Tuesday, March 28, 2006

Sewage Tested for Signs of Cocaine

The Washington Post

Fairfax participating in federal program to assess drug use.

If government studies are a reliable guide, about 25,000 residents of Fairfax County -- 2.5 percent of its population -- have used cocaine in the past year. The same data from the National Survey on Drug Use and Health suggest that about 9,000 have partaken within the past 30 days.

Those estimates, based on personal and computer-assisted interviews, rely almost completely on the candor of the respondents. The Bush administration, hoping to someday broaden the government's knowledge of illegal drug use, is probing the mysteries of Fairfax's sewage for a clearer picture.

Earlier this month, the county agreed to participate in a White House pilot program to analyze wastewater from communities throughout the Potomac River Basin for the urinary byproducts of cocaine.

"It's a very strange request," Board of Supervisors Chairman Gerald E. Connolly (D) said of the White House program. "We're ready to do anything and everything we can do to eliminate illicit drug use. But I'd want to know a lot more about what this will actually lead to."

The White House Office of National Drug Control Policy said it is not seeking to single out specific localities. It also is premature, officials said, to conclude that levels of metabolized cocaine in sewage offer a more accurate index of consumption than traditional survey research.

But David Murray, special assistant to national drug czar John P. Walters, said wastewater testing, which has been tried in Europe, "certainly has that potential."

"We think it will be very, very useful," Murray said.

County workers collected five days' worth of water samples between March 13 and March 17 at the pollution control plant in Lorton, according to a March 20 memo from County Executive Anthony H. Griffin to the Board of Supervisors.

The plant, which processes about 67 million gallons of sewage a day, takes in commercial and residential waste from about half the county, including Fairfax City, Vienna and Fort Belvoir.

The samples, which totaled about 500 milliliters, were shipped to the Armed Forces Institute of Pathology in Rockville, where they will be analyzed for traces of benzoylecgonine, the main urinary metabolite byproduct of cocaine.

Murray said many other utilities in the region were cooperating but declined to name any. A spokeswoman for the Washington Suburban Sanitary Commission, which provides water and sewer service in Montgomery and Prince George's counties, said she did not know whether the agency was participating in the study.

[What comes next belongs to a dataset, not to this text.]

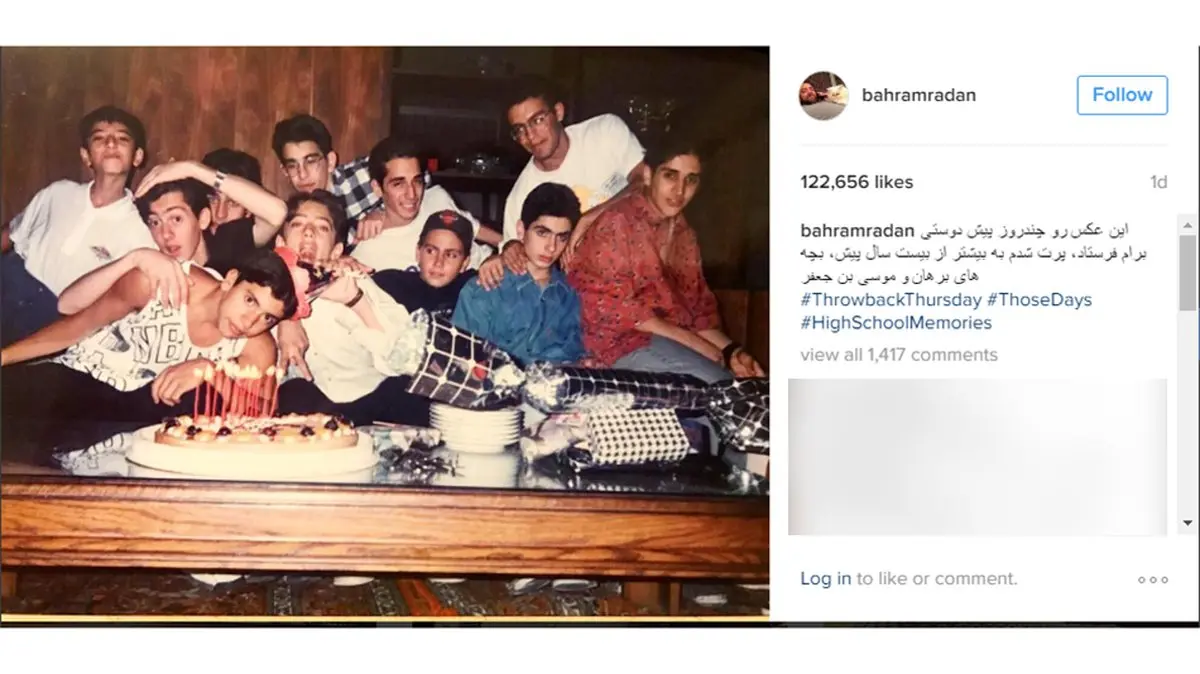The width and height of the screenshot is (1200, 674).
Task: Follow the bahramradan account
Action: 1122,95
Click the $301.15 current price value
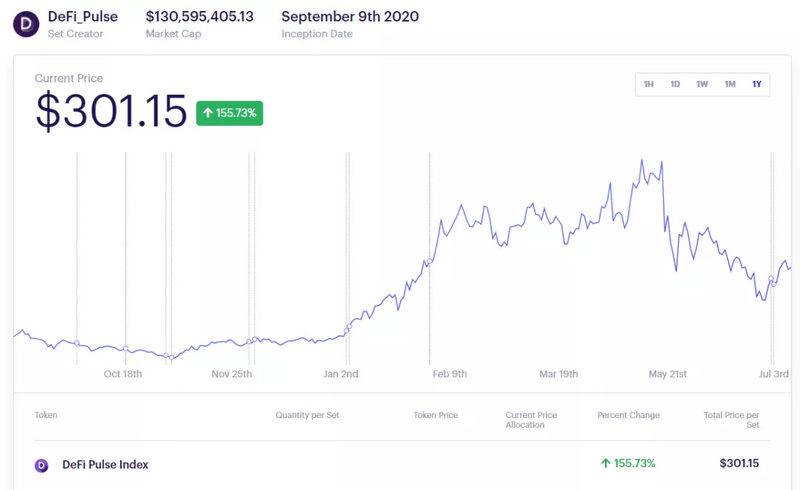The image size is (800, 490). pyautogui.click(x=111, y=111)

Griffin's memo to the board was not released to the public until the day after the Fairfax sampling was completed. He did not return a call for comment.

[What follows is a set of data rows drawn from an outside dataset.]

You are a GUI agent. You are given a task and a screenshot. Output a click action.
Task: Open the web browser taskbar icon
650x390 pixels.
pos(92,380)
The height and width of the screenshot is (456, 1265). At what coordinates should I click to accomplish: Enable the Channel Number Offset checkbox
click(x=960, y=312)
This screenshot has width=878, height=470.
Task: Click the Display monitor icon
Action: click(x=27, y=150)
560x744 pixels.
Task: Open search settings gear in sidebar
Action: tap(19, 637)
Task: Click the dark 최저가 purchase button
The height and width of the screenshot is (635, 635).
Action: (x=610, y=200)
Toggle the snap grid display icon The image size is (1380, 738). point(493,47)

Critics of the administration's drug policies said the effort seemed harmless enough but also wondered what it would add up to.

"It can't hurt to check," said Bill Piper, director of national affairs for the Drug Policy Alliance, a nonprofit group committed to ending the federal government's war on drugs. "I'm skeptical that it can be a useful gauge for policy analysis."

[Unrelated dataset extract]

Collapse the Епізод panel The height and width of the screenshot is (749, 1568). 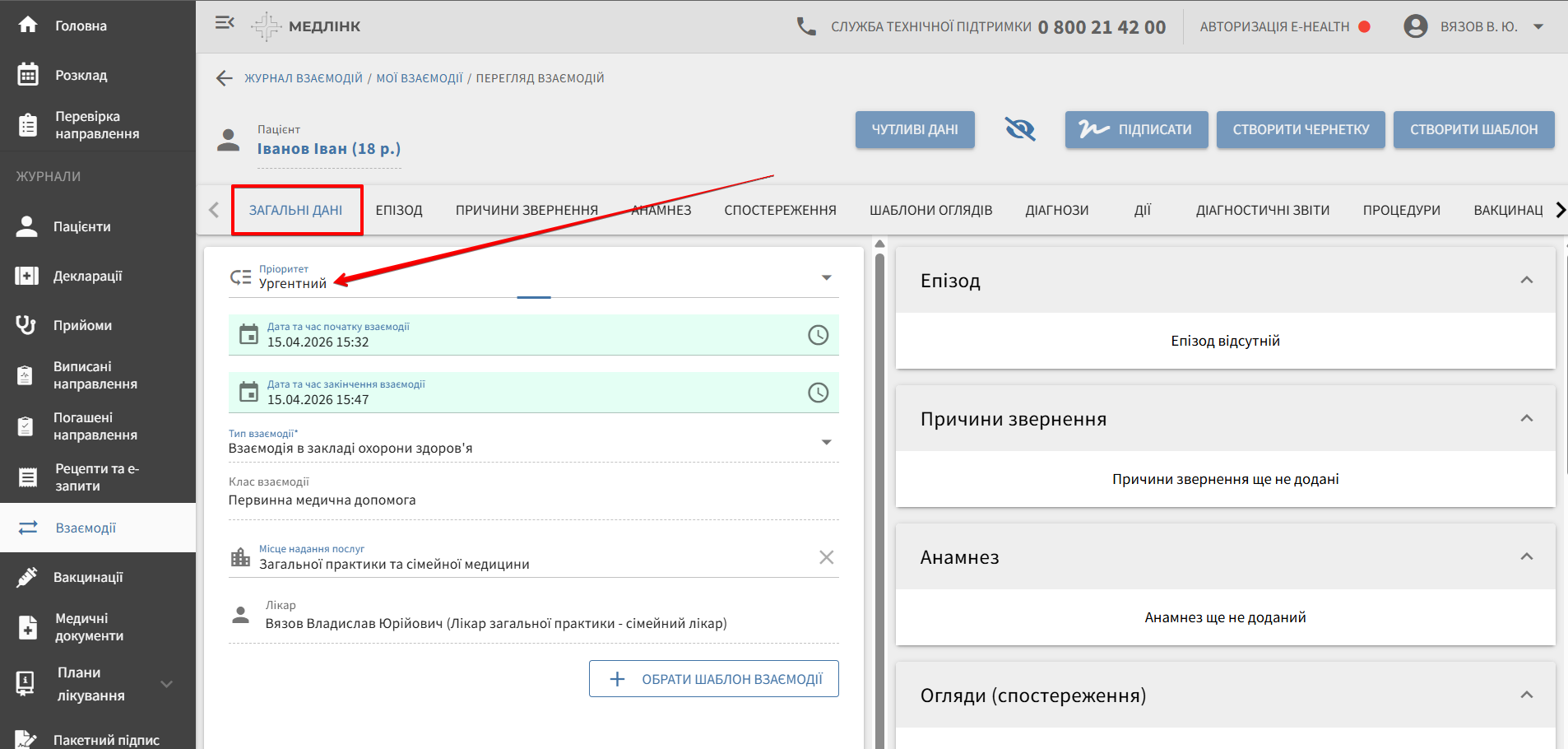click(1526, 280)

The wastewater research had its genesis in Europe. Last year, scientists of the Mario Negri Institute for Pharmacological Research in Milan tested the waters of the Po River in northern Italy, to surprising results. According to the Times of London, they concluded that the Po carried the equivalent of about four kilograms of cocaine and estimated that the 1.4 million young adults living in the Po River Basin were consuming about 40,000 doses a day, more than twice the existing national estimates.

To confirm the findings, the researchers studied wastewater from smaller cities in other regions of the country, including Sardinia. After allowing for the difference between water from the Po and undiluted sewage, they said that the results were similar.